South Carolina Medical Cannabis Law Attracts New Support

Support is growing in South Carolina for medical cannabis reform. The Compassionate Care Act has been consistently passed by the state Senate in recent years, but has failed to reach the governor’s table. This year, in the midst of the COVID-19 pandemic and an ongoing opioid crisis, some powerful state senators are putting their names on the bill, reports the WPDE.

“Ten years ago I would have said never, five years ago I would have said ‘yes, maybe ten years from now’, and last year I would have said, ‘Yes, I think we can do it next year.’ The opioid crisis really brought up the idea of ​​bringing an alternative to opioids and legal heroin, as I call it. ”- Sen. Goldfinch Jr., in a statement to the WPDE

Joining previous sponsors, Sens. Tom Davis and Brad Hutto, chairman of the Finance Committee, Senator Hugh Leatherman and Sens.

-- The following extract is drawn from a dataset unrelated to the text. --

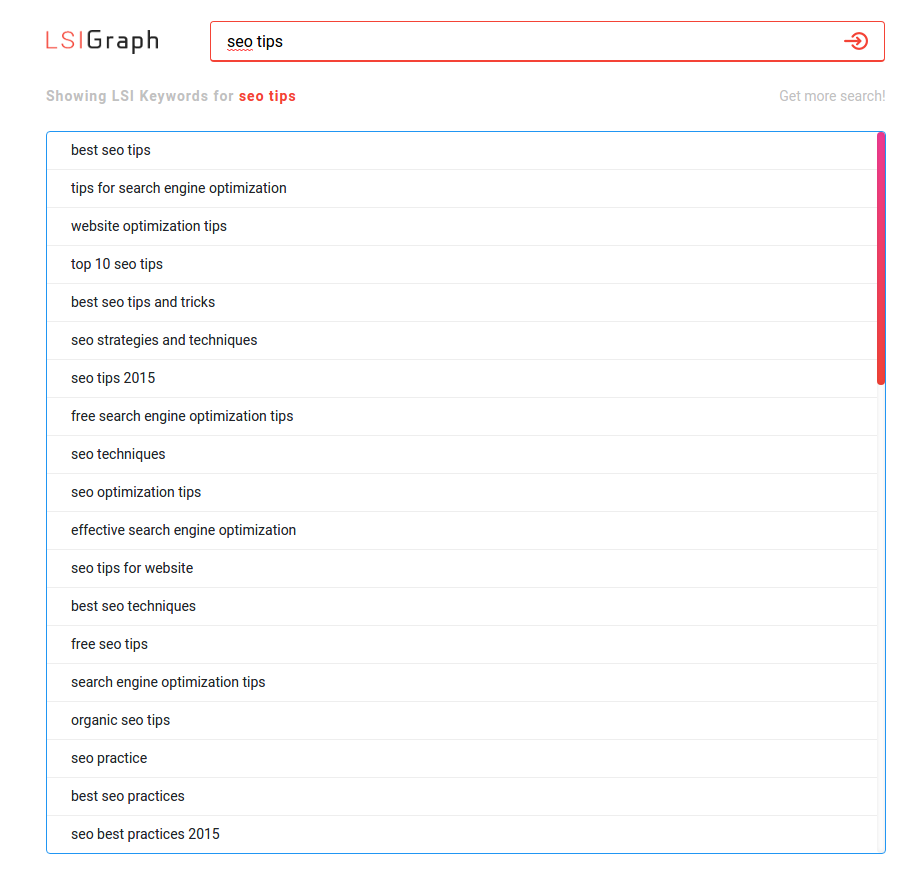Click 'seo strategies and techniques' keyword

coord(164,340)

Luke Rankin, Dick Harpootlian, Gerald Malloy and Katrina Shealy added their names to the project this year.

Senator Davis introduced the Compassionate Care Act in late 2020. Although the bill does not allow smoking of medical cannabis, it does mention ten qualifying conditions and opens the door for terminally ill patients less than a year old to use medical cannabis . Addressing the opioid crisis directly, the bill says doctors can recommend medical cannabis for diseases that opioids can be used to treat.

According to the CDC, 8,835 South Carolinians died of an opioid-related overdose in 2018 – a rate of 17.1 – which was a significant increase from the 628 opioid-related deaths in 2016. Synthetic opioid overdose with fentanyl or fentanyl analogues had the biggest increase.